A good man the protection of his country

It was the poet’s vain and groundless conceit of Hector, that so long as he lived Troy could not be destroyed, terming him the immovable and inexpugnable pillar of Troy. But well it may be said of a faithful man that he is a mighty stay and strength, a main defender and upholder of the place where he liveth; for whose sake, for whose presence and prayers, out of the Lord’s abundant kindness to all His, even the wicked are often within the shadow of God’s protection, and spared. (J. Spencer.)

Genesis 18:22-33

22 And the men turned their faces from thence, and went toward Sodom: but Abraham stood yet before the LORD.

23 And Abraham drew near, and said, Wilt thou also destroy the righteous with the wicked?

24 Peradventure there be fifty righteous within the city: wilt thou also destroy and not spare the place for the fifty righteous that are therein?

25 That be far from thee to do after this manner, to slay the righteous with the wicked: and that the righteous should be as the wicked, that be far from thee: Shall not the Judge of all the earth do right?

26 And the LORD said, If I find in Sodom fifty righteous within the city, then I will spare all the place for their sakes.

27 And Abraham answered and said, Behold now, I have taken upon me to speak unto the Lord, which am but dust and ashes:

28 Peradventure there shall lack five of the fifty righteous: wilt thou destroy all the city for lack of five? And he said, If I find there forty and five, I will not destroy it.

29 And he spake unto him yet again, and said, Peradventure there shall be forty found there. And he said, I will not do it for forty's sake.

30 And he said unto him, Oh let not the Lord be angry, and I will speak: Peradventure there shall thirty be found there. And he said, I will not do it, if I find thirty there.
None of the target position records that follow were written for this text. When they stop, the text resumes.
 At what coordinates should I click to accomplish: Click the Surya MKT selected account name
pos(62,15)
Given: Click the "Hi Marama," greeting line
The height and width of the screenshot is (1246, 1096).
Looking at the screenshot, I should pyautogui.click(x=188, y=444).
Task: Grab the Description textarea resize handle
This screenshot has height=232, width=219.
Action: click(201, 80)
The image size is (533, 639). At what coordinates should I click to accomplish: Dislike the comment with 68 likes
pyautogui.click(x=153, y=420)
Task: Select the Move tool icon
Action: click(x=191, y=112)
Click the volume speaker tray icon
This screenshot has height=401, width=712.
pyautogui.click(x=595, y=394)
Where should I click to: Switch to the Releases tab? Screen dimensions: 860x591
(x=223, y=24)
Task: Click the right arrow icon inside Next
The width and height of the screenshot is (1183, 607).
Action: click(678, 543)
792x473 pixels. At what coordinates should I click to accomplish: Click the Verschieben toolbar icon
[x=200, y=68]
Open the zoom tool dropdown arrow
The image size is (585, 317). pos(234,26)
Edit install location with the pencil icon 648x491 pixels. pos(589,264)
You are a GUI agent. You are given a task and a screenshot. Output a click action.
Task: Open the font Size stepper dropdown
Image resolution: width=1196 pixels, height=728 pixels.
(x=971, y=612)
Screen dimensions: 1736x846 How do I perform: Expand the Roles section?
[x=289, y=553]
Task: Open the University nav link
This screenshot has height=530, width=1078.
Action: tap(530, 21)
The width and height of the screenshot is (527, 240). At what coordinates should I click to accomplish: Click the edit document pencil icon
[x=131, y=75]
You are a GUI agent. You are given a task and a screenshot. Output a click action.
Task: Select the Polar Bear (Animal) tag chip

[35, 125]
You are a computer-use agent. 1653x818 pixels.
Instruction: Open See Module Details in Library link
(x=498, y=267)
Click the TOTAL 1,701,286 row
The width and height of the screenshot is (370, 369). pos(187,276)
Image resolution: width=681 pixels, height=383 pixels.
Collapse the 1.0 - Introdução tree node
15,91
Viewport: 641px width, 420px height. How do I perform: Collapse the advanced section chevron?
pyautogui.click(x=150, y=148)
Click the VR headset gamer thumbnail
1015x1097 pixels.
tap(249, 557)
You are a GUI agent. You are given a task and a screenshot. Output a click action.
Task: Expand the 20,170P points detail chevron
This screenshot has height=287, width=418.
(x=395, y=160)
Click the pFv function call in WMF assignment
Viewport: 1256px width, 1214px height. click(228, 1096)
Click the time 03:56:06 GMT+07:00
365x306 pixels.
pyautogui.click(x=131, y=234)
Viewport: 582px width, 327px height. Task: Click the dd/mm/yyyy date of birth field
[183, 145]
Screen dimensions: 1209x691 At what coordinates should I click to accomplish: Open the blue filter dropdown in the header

31 And he said, Behold now, I have taken upon me to speak unto the Lord: Peradventure there shall be twenty found there. And he said, I will not destroy it for twenty's sake.

32 And he said, Oh let not the Lord be angry, and I will speak yet but this once: Peradventure ten shall be found there. And he said, I will not destroy it for ten's sake.

33 And the LORD went his way, as soon as he had left communing with Abraham: and Abraham returned unto his place.